Le voyage dans le temps de tueurs

Bruce Willis ne disait pas le contraire et racontait comment lors d’une prise, il a été bluffé : « On était assis à une table et Joe était en face de moi, j’étais censé lui donner la réplique, mais tout à coup, je me suis surpris à le regarder et j’ai eu un sentiment étrange : c’est vraiment bizarre d’avoir quelqu’un en face de soi qui vous ressemble, mais en plus jeune. C’est un formidable acteur : j’adore sa manière de travailler et je suis emballé par son jeu dans ce film. Il a réussi à adopter mon phrasé et mon élocution, ce qui était à la fois étrange et vraiment judicieux ».

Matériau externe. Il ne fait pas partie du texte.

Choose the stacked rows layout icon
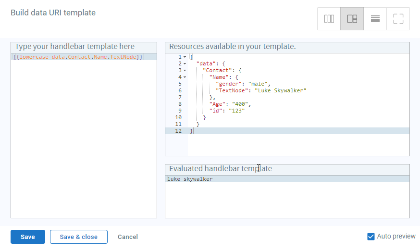The height and width of the screenshot is (251, 420). [375, 19]
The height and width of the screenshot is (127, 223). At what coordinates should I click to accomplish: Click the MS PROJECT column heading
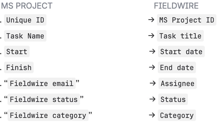(x=27, y=6)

Dans un décor futuriste mais tout à fait réaliste – il faut saluer le travail du chef décorateur Ed Verreaux – l’histoire joue habilement sur la fibre du film intimiste alors même que le scénario nous fait voyager jusqu’en Chine. Si l’intrigue retors et atypique peut parfois faire perdre un peu pied, la mise en scène est solide et tient son monde en haleine, malgré quelques séquences à la violence un peu surlignée. Et une deuxième partie moins rythmée que la première, une magnifique exposition d’un univers de science-fiction.

« Les films de votre époque sont des copies des précédents » dit un personnage de Looper : un ultime clin d’œil du cinéaste au 7ème Art. Un cinéaste qui ne s’est pas contenté de signer une pâle réplique d’un film comme Terminator, mais offre un film de science-fiction assez solide.